This proposal is an interim amendment, which focused on possibility of
backporting, of a problem that a Linux system can lock up forever due to
the behavior of memory allocator.
About current behavior of memory allocator:
The memory allocator continues looping than fail the allocation requests
unless "the requested page's order is larger than PAGE_ALLOC_COSTLY_ORDER"
or "GFP_NORETRY flag is passed to the allocation requests" or "TIF_MEMDIE
flag was set on the current thread by the OOM killer". As a result, the
system can fall into forever stalling state without any kernel messages;
resulting in unexplained system hang up troubles.
( https://lwn.net/Articles/627419/ )
There are at least three cases where a thread falls into infinite loop
inside the memory allocator.
The first case is too_many_isolated() throttling loop inside
shrink_inactive_list(). This throttling is intended for not to invoke the
OOM killer unnecessarily, but a certain type of memory pressure can make it
possible to let too_many_isolated() return true forever and nobody can
escape from shrink_inactive_list(). If all threads trying to allocate memory
are caught at too_many_isolated() loop, nobody can proceed.

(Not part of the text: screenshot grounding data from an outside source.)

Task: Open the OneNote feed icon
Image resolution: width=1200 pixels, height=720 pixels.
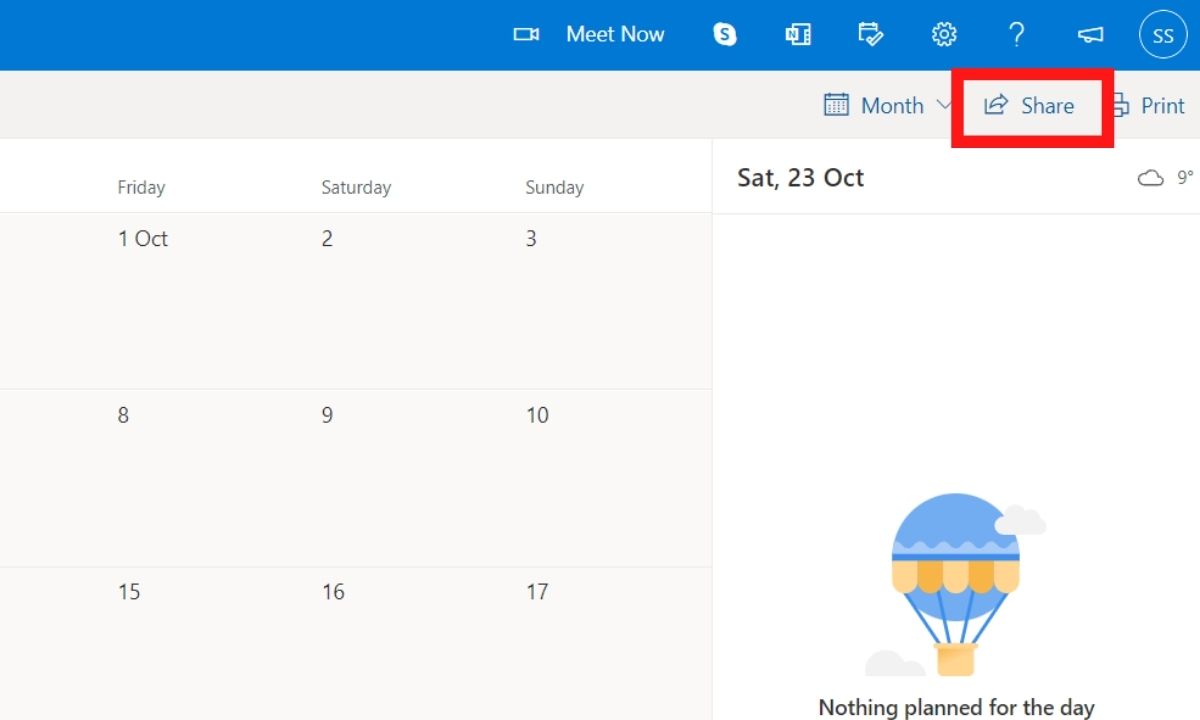Action: pos(798,35)
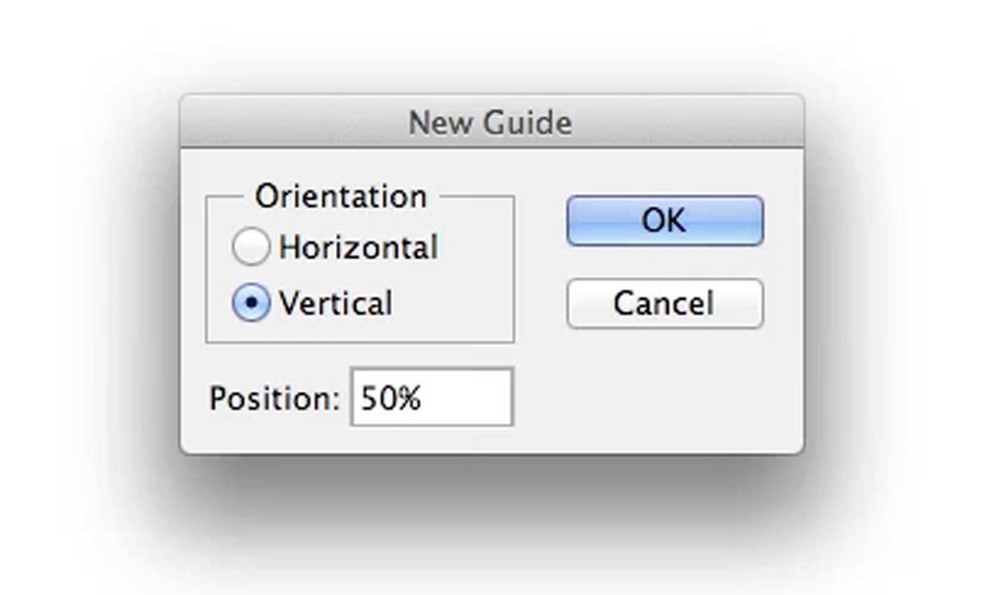Click the Horizontal label text

(x=358, y=247)
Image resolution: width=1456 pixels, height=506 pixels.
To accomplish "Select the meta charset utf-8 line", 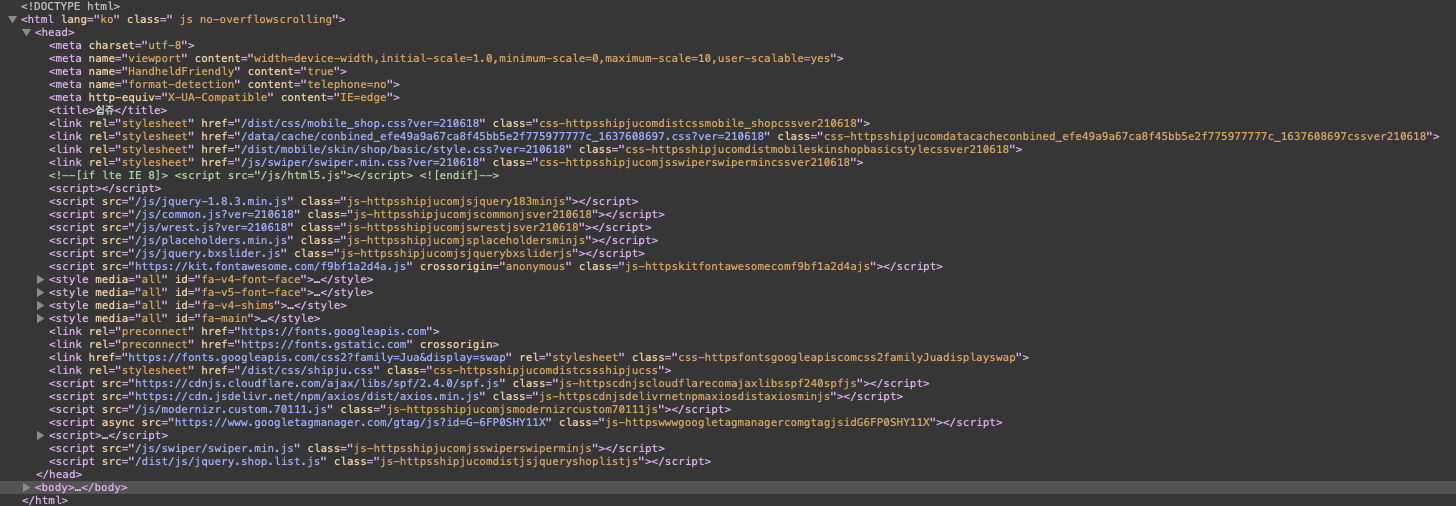I will click(x=121, y=45).
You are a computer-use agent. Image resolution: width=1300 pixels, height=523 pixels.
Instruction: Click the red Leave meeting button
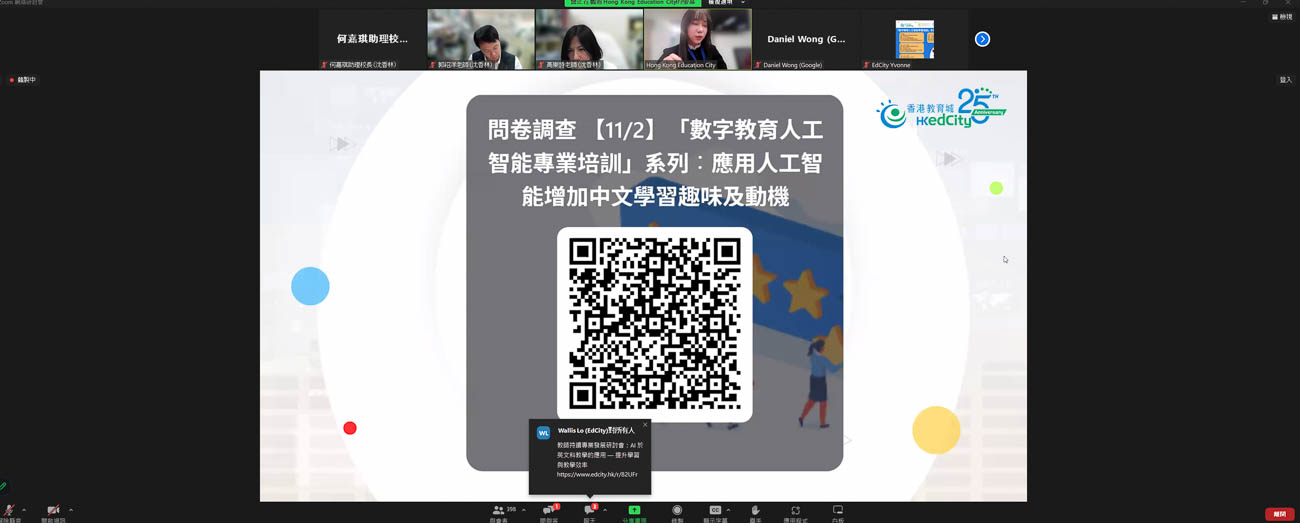point(1279,514)
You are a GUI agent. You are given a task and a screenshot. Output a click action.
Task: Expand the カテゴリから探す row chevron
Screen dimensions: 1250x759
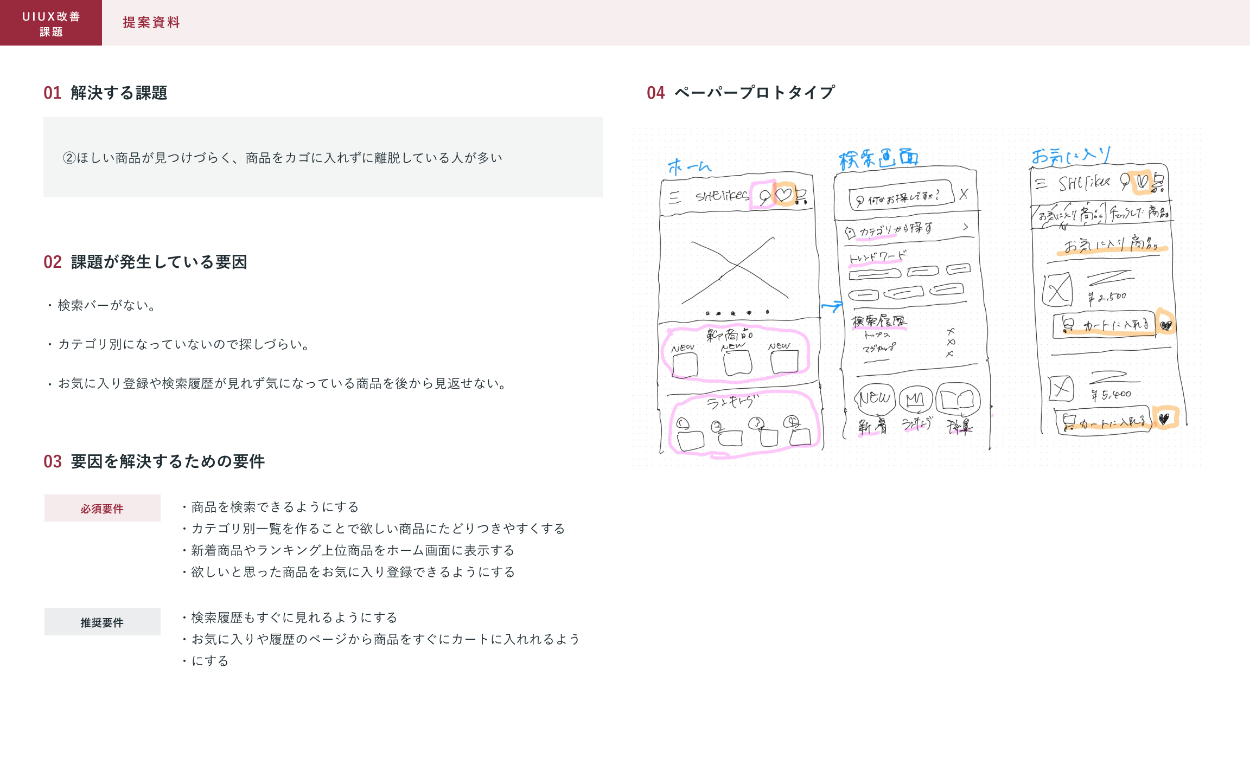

( http://marc.info/?l=linux-kernel&m=140051046730378 and
http://marc.info/?l=linux-mm&m=141671817211121 ; Reproducer program for this
case is shared by only security@xxxxxxxxxx members and some individuals. )
The second case is allocation requests without __GFP_FS flag. This behavior
is intended for not to invoke the OOM killer unnecessarily because there
might be memory reclaimable by allocation requests with __GFP_FS flag. But
it is possible that all threads doing __GFP_FS allocation requests (including
kswapd which is capable of reclaiming memory with __GFP_FS flag) are blocked
and nobody can perform memory reclaim operations. As a result, the memory
allocator gives nobody a chance to invoke the OOM killer, falling into
infinite loop.
The third case is that the OOM victim is unable to release memory due to being
blocked by invisible dependency after a __GFP_FS allocation request invoked
the OOM killer. This case can occur when the OOM victim is blocked for waiting
for a lock whereas a thread doing allocation request with the lock held is
waiting for the OOM victim to release its mm struct. For example, we can
reproduce this case on XFS filesystem by doing !__GFP_FS allocation requests
with inode's mutex held. We can't expect that there are memory reclaimable by
__GFP_FS allocations because the OOM killer is already invoked. And since
there is already an OOM victim, the OOM killer is not invoked even if threads
doing __GFP_FS allocations are running. As a result, allocation requests by a
thread which is blocking an OOM victim can fall into infinite loop regardless
of whether the allocation request is __GFP_FS or not. We call such state as
OOM deadlock.
There are programs which are protected from the OOM killer by setting
/proc/$pid/oom_score_adj to -1000. /usr/sbin/sshd (an example of such
programs) is helpful for restarting programs killed by the OOM killer
because /usr/sbin/sshd can offer a mean to login to the system. However,
under the OOM deadlock state, /usr/sbin/sshd cannot offer a mean to login
because /usr/sbin/sshd will be stalling forever inside allocation requests
(e.g. page faults).
Those who set /proc/sys/vm/panic_on_oom to 0 are not expecting that the
system falls into forever-inoperable state when the OOM killer is invoked.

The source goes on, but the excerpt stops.